To be clear, in Safari everything looks great, but these effects appear after adding the App to the Home screen.
I found the following solution here provide by Damien. He figured out that it’s a problem with using viewport-fit=cover.
To get around the problem he suggests to set conditionally the viewport-fit property by adding this bit of script to index.html
if (window.navigator.standalone) {
document.querySelector('meta[name=viewport]').setAttribute('content', 'width=device-width, initial-scale=1.0, minimum-scale=1.0, maximum-scale=1.0, user-scalable=no');
}
This detects if we are in a standalone web app mode and if so: modify the viewport metatag to be one without viewport-fit=cover. The original metatag is:
<meta name="viewport" content="width=device-width, initial-scale=1.0, minimum-scale=1.0, maximum-scale=1.0, user-scalable=no, viewport-fit=cover">;
It works for me on an iPhone 6s but I have to confess, I don’t have an iPhone X.

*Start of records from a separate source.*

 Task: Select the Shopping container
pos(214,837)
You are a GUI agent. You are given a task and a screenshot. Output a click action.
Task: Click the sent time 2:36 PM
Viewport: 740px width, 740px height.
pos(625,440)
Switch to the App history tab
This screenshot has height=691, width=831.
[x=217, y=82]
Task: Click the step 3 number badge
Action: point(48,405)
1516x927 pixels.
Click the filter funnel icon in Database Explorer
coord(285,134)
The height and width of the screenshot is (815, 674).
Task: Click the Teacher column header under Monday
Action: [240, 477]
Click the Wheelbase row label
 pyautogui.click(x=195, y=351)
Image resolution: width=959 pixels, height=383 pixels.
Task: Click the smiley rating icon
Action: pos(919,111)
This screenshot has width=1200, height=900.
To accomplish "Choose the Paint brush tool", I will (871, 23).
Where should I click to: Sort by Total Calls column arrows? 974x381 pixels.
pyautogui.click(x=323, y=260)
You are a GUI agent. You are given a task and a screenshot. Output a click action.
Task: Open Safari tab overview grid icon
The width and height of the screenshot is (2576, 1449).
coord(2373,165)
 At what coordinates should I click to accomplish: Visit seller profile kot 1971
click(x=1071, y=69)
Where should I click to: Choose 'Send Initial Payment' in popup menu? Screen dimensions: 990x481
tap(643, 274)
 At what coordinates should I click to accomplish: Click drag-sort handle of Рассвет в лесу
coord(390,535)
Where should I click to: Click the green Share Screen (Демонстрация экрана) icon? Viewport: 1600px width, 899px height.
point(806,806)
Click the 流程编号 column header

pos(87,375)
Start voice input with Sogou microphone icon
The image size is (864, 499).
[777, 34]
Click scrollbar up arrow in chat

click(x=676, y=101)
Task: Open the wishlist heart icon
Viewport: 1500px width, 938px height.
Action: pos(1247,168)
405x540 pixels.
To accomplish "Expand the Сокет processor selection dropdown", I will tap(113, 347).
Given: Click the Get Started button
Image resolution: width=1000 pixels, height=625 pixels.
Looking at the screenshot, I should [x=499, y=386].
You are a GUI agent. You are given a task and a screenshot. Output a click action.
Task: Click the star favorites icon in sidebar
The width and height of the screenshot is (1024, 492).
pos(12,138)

In my opinion this is a flaw in the design of iOS but some others call this bug a feature.
At least that is the opinion of Maximiliano Firtman, in his response to Damien :
If you use the cover-fit viewport attribute you are opting in into being in charge of unsafe areas (such as the notch area on iPhone X), so that’s why the PWA gets a fully fullscreen mode. When you use that viewport tag you should also use the CSS env() properties to add paddings for safe areas.
Hmm… not sure what to think about that.